In re Attorney F.
285 P.3d 322
Colo.2012Background
- Attorney F, a deputy district attorney, was accused of knowing misrepresentation during trial of G.T. for sexual assault on a child.
- Defense counsel elicited testimony from the victim's mother that contradicted the victim; after lunch, Attorney F spoke with the witness in the presence of a victim advocate.
- Attorney F did not immediately rectify the misstatement on the record during recross; later she learned of the misstatement and did remedial actions including interviewing the witness and disclosing a memorandum to defense counsel.
- Defense counsel questioned whether Attorney F had spoken with the witness during lunch; Attorney F gave inconsistent or noncommittal responses, which witnesses disputed.
- The Hearing Board found a violation of Colo. RPC 8.4(c) and 8.4(d) for knowingly misrepresenting to defense counsel and concluded a public censure was mandated by case law.
- The Supreme Court reverses the sanction, remanding for redetermination of an appropriate sanction and upholds the PDJ’s denial of removing the discipline listing from a public website.
Issues
| Issue | Plaintiff's Argument | Defendant's Argument | Held |
|---|---|---|---|
| Public censure vs private admonition | F contends the board was not required to impose public censure. | Board believed case law mandated public censure for knowing misrepresentation. | Board erred; discretion to select sanction exists; remand for redetermination. |
| Public posting of discipline during appeal | Discipline listing on website conflicted with stay pending appeal. | Website posting complies with public-record rules and should remain public. | Denial of removal affirmed; posting consistent with rules. |
Key Cases Cited
- People v. Rolfe, 962 P.2d 981 (Colo. 1998) (public censure appropriate when knowing misrepresentation)

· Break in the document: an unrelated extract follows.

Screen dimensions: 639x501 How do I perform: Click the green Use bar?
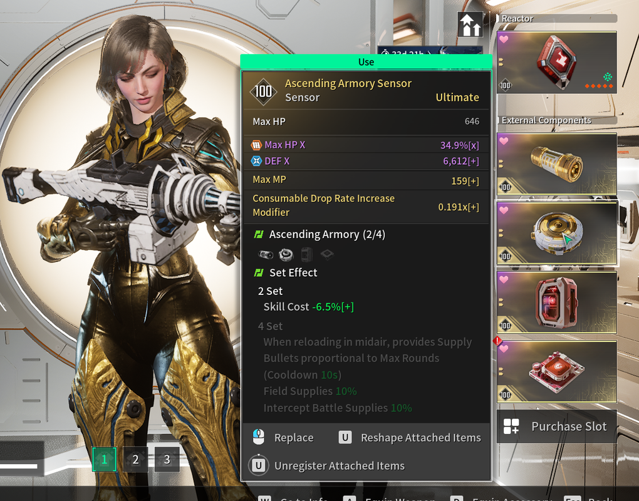pos(366,62)
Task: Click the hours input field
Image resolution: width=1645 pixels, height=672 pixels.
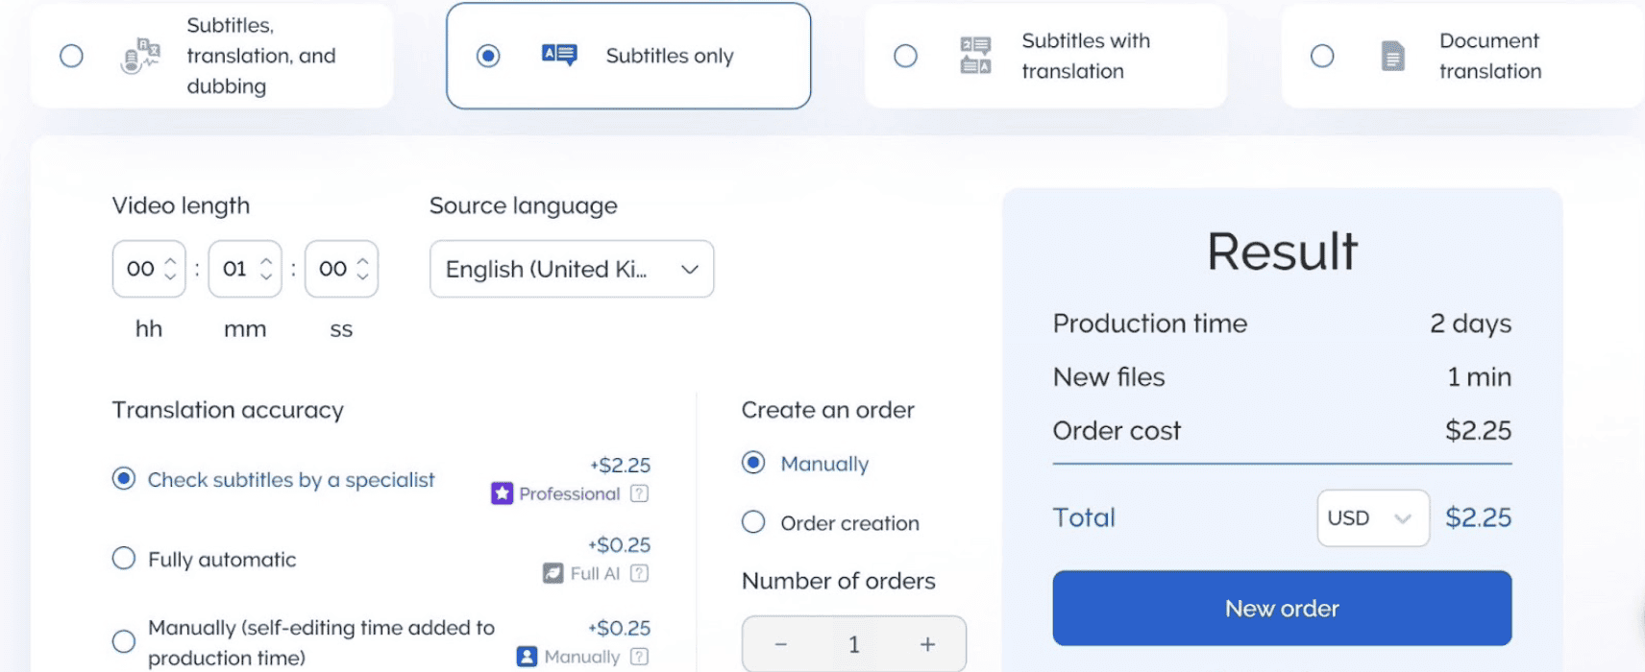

- People v. Small, 962 P.2d 258 (Colo. 1998) (public censure for knowingly false testimony; private admonition insufficient)
- People v. Bertagnolli, 861 P.2d 717 (Colo. 1993) (public censure for knowingly misleading statements; private admonition rejected)
- People v. Lopez, 845 P.2d 1153 (Colo. 1998) (ABA Standard 2.6 guidance; private admonition generally inappropriate for knowing misconduct)
- In re Rosen, 198 P.3d 116 (Colo. 2008) (two-step framework; flexibility to depart from presumptive sanctions)
- In re Roose, 69 P.3d 43 (Colo. 2003) (ABA Standards as guiding authority; emphasizes discretion)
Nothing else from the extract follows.